Secessionist Agenda of Pakistan’s PTM: An Analysis

Political activism of PTM was directed towards the issues faced by the people of Erstwhile FATA now KPK, due to the military checkpoints [Image Credits: Naseer Ahmed/Reuters].

Pashtun Tahafuz Movement (PTM) started as a grassroot civil activist movement in 2018 in reaction to a young Pashtun’s extrajudicial killing in Karachi, Pakistan. Since then, the movement has gained prominence in the mainstream as well as on social media. The basis of the movement also described in their name is the protection and ensuring rights for Pashtuns all over the country.
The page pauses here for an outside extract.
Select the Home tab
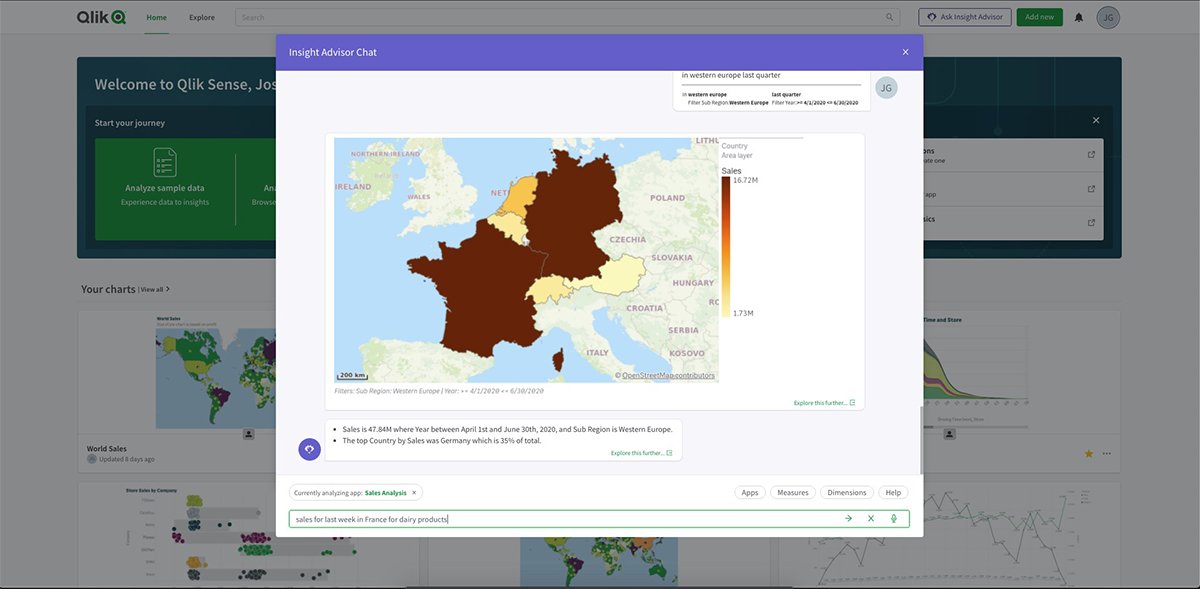 point(156,16)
The initial political activism of PTM was directed towards the issues faced by the people of Erstwhile FATA, now Khyber Pakhtunkhwa, due to the military checkpoints.

The excessive search and waiting at these checkpoints became the fulcrum of the movements’ launch into the mainstream and social media. PTM also started raising its voice over the other administrative issues of Erstwhile FATA. However, the Islamabad administration, through the 25th Amendment to the constitution merged FATA with KPK for better political and administrative oversight.

Another point of the PTM agenda was the enforced disappearance of Pashtuns by the country’s security agencies. A case over such enforced disappearances in the court of law was also heard and a commission was also established for such inquiries.

Many of the political demands of PTM are being worked on as described above. However, PTM has now started raising slogans of secession from the state on an ethnic basis.

While addressing a gathering in Karachi, PTM Chief, Manzoor Pashteen said that they have every right to go for secession regardless of the country has provided every right to its citizens. He also claimed the United Nation laws allow peaceful secession of ethnicity into a separate nation-state.

The use of Pashtun ethnicity as a basis for separatist agenda demands a normative understanding of ‘ethnic nationalism’. Ethnonationalism refers to nationalism that is based on ethnicity as a core component and shared experience of “nation”. Pashtun ethnicity is the second largest ethnic group in Pakistan. Different theoretical perspectives follow that for any ethnonationalist secessionist movement, there are some prerequisites such as ethnicity being a minority, subjugated, and facing persecution by the ruling power. Subjugation and persecution can take a variety of forms such as economic, status, and cultural freedom. With respect to Pakistan, are such a basis of subjugation and persecution well-founded to call for an ethnonationalist secessionist movement?

It is important to mention, however, that the issues faced by Pashtuns in erstwhile FATA cannot be considered persecution or subjugation of an ethnicity.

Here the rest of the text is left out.